• [Texto para leitura]:

Para conseguir perceber se o luto vivenciado pela pessoa que sofre pela dor da perda segue seu processo natural ou se está em estágio patológico é preciso compreender quais são as fases do luto definidas pela psicologia da morte.
Há duas abordagens das fases do luto que podem servir como auxílio para o leigo que quer identificar possíveis complicações em uma pessoa próxima que enfrenta o sentimento de ausência.
As fases do luto por Kübler-Ross
Para a pesquisadora, o luto divide-se em cinco fases que são normais e esperadas para qualquer um que tenha que encarar a morte de perto:
- Negação: a pessoa não consegue encarar a nova realidade e negar os fatos é uma maneira de proteger-se da dor;
- Raiva: uma vez consciente de que a morte de fato está presente, o enlutado passa a manifestar seus sentimentos de revolta;
- Barganha: é o momento em que a raiva diminui e o enlutado começa a negociar por um futuro melhor ou por uma mudança da realidade;
- Depressão: pode ser preparatória, em que o enlutado fica reflexivo, em um silêncio e um isolamento necessários para que compreenda a si mesmo e equacione os seus sentimentos. Pode ser reativa, em que o estado de melancolia leva a outros prejuízos, como perda de emprego ou corte de outros vínculos afetivos;
- Aceitação: quando o enlutado já consegue encarar a nova realidade e tem condições e vontade de seguir a vida adiante, mesmo com a ausência da pessoa querida.
É absolutamente natural que pessoas que vivenciam a morte passem por essas etapas.
No entanto, quando já se passou mais de seis meses e a pessoa não apresenta melhoras, quando a pessoa não passa do estágio de negação, ou apresenta uma raiva extremamente agressiva, ou apega-se à depressão de tal forma que não consegue alcançar a aceitação da morte é preciso encaminhá-la para a terapia de luto.

• [Dados fornecidos]:
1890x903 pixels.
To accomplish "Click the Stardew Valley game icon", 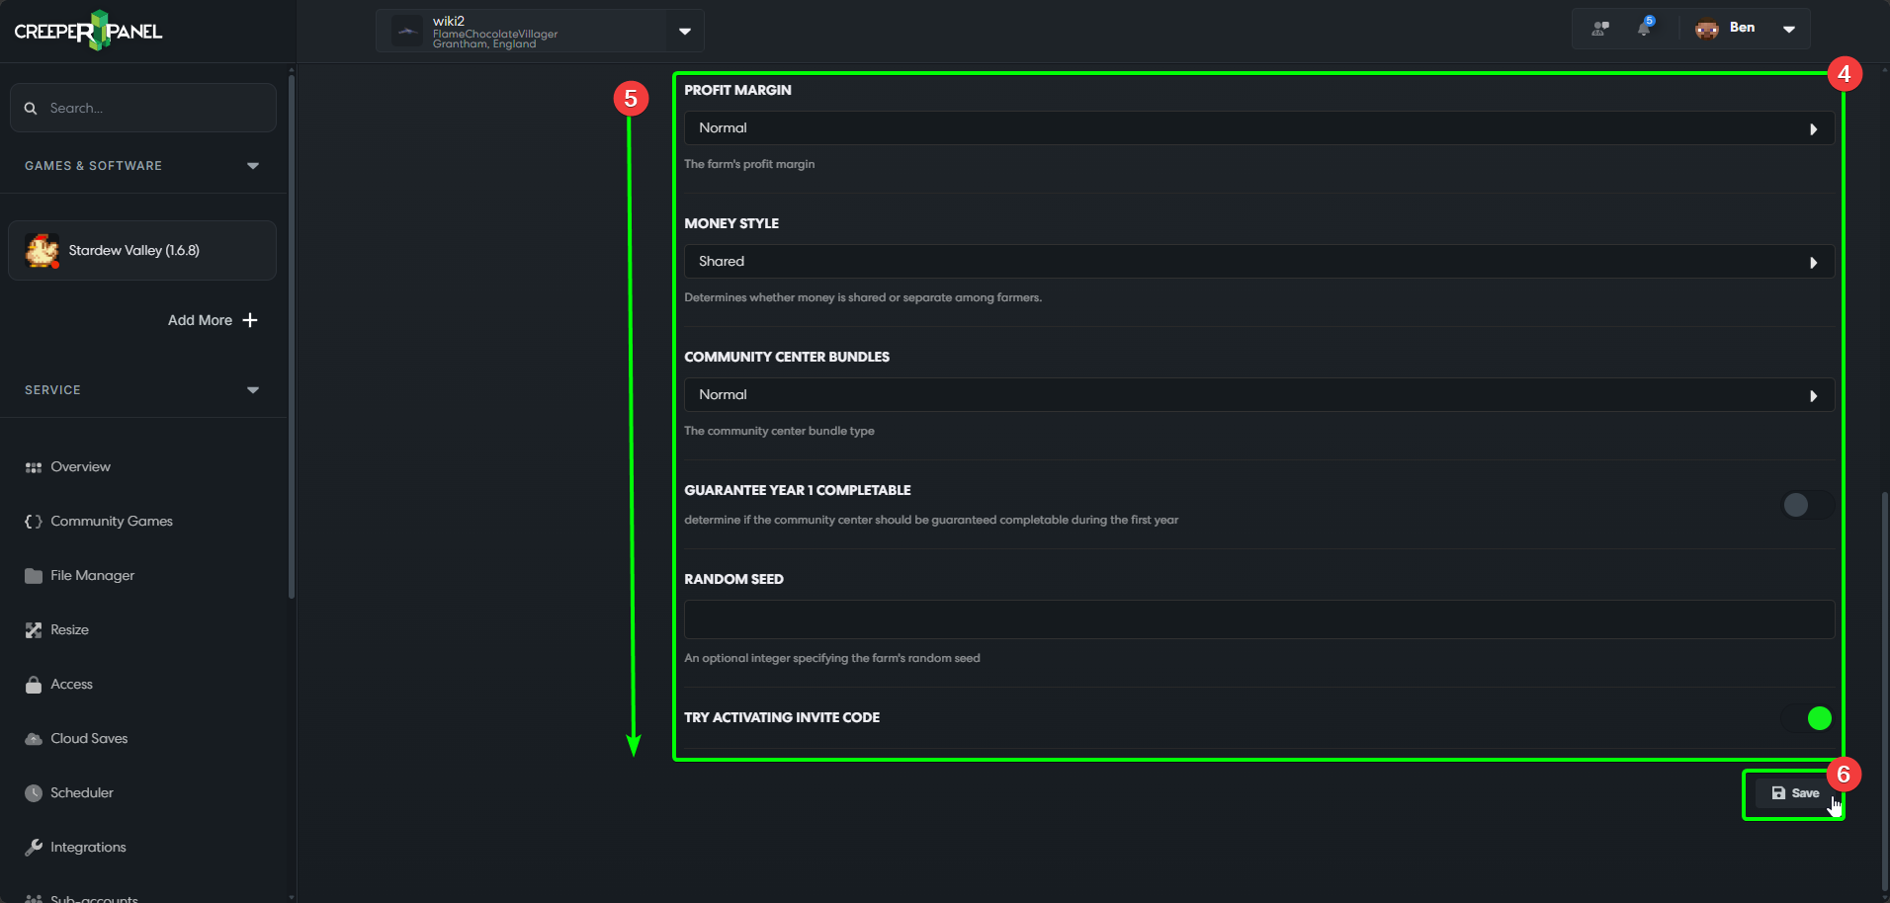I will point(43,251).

* * *

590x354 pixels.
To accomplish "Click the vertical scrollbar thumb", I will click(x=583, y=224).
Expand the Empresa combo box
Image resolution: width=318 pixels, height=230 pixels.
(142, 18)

• [Requisito]:
Por favor, reproduza o trecho do texto sobre as fases do luto que começa nas palavras que contêm "No entanto, quando" e termina depois de "terapia de luto.". As linhas não têm nenhum papel nesta atividade.

• [Resultado da tarefa]:
No entanto, quando já se passou mais de seis meses e a pessoa não apresenta melhoras, quando a pessoa não passa do estágio de negação, ou apresenta uma raiva extremamente agressiva, ou apega-se à depressão de tal forma que não consegue alcançar a aceitação da morte é preciso encaminhá-la para a terapia de luto.